[[ Records to process open ]]

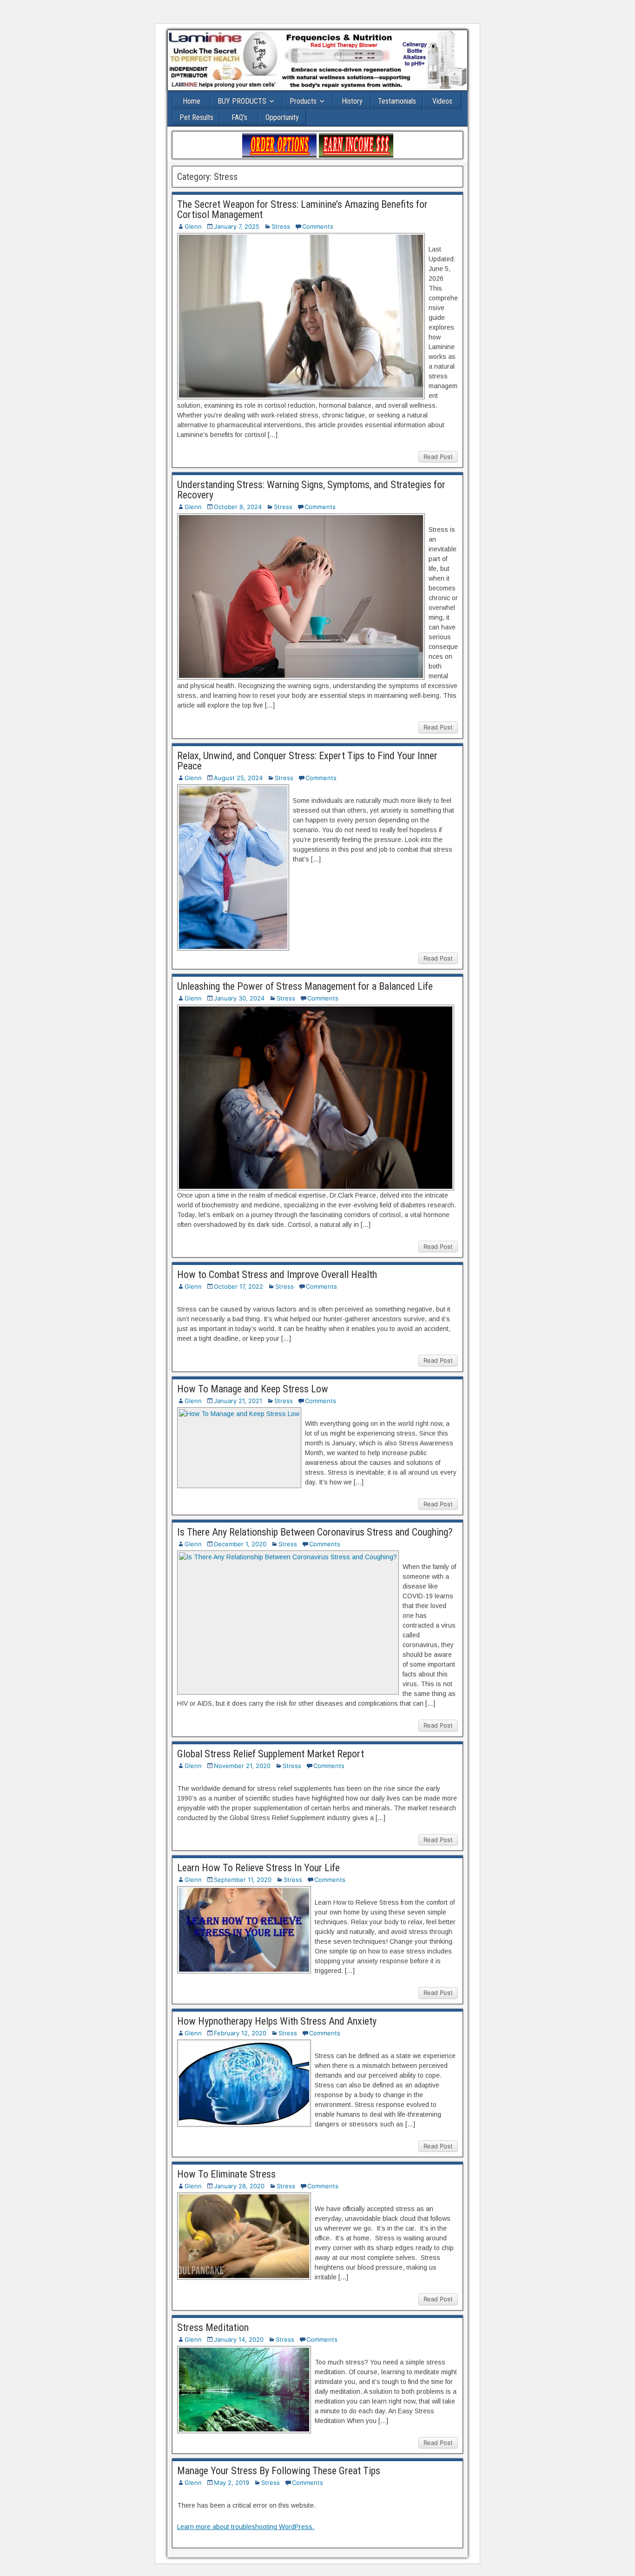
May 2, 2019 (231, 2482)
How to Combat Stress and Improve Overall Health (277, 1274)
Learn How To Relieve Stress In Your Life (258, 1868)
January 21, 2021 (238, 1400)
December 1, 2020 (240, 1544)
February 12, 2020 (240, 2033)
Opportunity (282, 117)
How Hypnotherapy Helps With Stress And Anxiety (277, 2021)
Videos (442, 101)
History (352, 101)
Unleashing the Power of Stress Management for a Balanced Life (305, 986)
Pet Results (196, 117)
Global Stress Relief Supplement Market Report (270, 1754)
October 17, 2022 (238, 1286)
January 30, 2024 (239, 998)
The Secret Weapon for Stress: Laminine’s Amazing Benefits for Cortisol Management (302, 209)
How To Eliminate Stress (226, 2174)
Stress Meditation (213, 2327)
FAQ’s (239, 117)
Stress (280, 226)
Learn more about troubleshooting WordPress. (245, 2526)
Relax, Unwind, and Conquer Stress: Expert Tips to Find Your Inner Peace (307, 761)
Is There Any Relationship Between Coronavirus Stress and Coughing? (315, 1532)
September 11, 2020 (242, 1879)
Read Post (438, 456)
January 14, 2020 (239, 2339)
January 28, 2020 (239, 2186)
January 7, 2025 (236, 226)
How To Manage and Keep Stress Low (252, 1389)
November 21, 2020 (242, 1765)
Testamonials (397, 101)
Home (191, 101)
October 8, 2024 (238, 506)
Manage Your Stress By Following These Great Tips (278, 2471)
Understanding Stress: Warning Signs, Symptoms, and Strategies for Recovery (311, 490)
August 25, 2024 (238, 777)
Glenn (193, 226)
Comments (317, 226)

[[ Records to process closed ]]
[[ Records to process open ]]

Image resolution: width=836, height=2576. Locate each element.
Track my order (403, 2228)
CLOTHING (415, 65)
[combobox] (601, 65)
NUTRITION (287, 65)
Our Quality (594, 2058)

[[ Records to process closed ]]

How to complete this task
The expected answer is an exact copy of the lines above, beginning at the line with "May 2, 2019 (231, 2482)" and ending at the line with "Comments (317, 226)", with both ends in.

Exercise solution
May 2, 2019 (231, 2482)
How to Combat Stress and Improve Overall Health (277, 1274)
Learn How To Relieve Stress In Your Life (258, 1868)
January 21, 2021 (238, 1400)
December 1, 2020 (240, 1544)
February 12, 2020 (240, 2033)
Opportunity (282, 117)
How Hypnotherapy Helps With Stress And Anxiety (277, 2021)
Videos (442, 101)
History (352, 101)
Unleashing the Power of Stress Management for a Balanced Life (305, 986)
Pet Results (196, 117)
Global Stress Relief Supplement Market Report (270, 1754)
October 17, 2022 (238, 1286)
January 30, 2024 (239, 998)
The Secret Weapon for Stress: Laminine’s Amazing Benefits for Cortisol Management (302, 209)
How To Eliminate Stress (226, 2174)
Stress Meditation (213, 2327)
FAQ’s (239, 117)
Stress (280, 226)
Learn more about troubleshooting WordPress. (245, 2526)
Relax, Unwind, and Conquer Stress: Expert Tips to Find Your Inner Peace (307, 761)
Is There Any Relationship Between Coronavirus Stress and Coughing? (315, 1532)
September 11, 2020 (242, 1879)
Read Post (438, 456)
January 14, 2020 (239, 2339)
January 28, 2020 (239, 2186)
January 7, 2025 (236, 226)
How To Manage and Keep Stress Low (252, 1389)
November 21, 2020 (242, 1765)
Testamonials (397, 101)
Home (191, 101)
October 8, 2024 (238, 506)
Manage Your Stress By Following These Great Tips (278, 2471)
Understanding Stress: Warning Signs, Symptoms, and Strategies for Recovery (311, 490)
August 25, 2024 (238, 777)
Glenn (193, 226)
Comments (317, 226)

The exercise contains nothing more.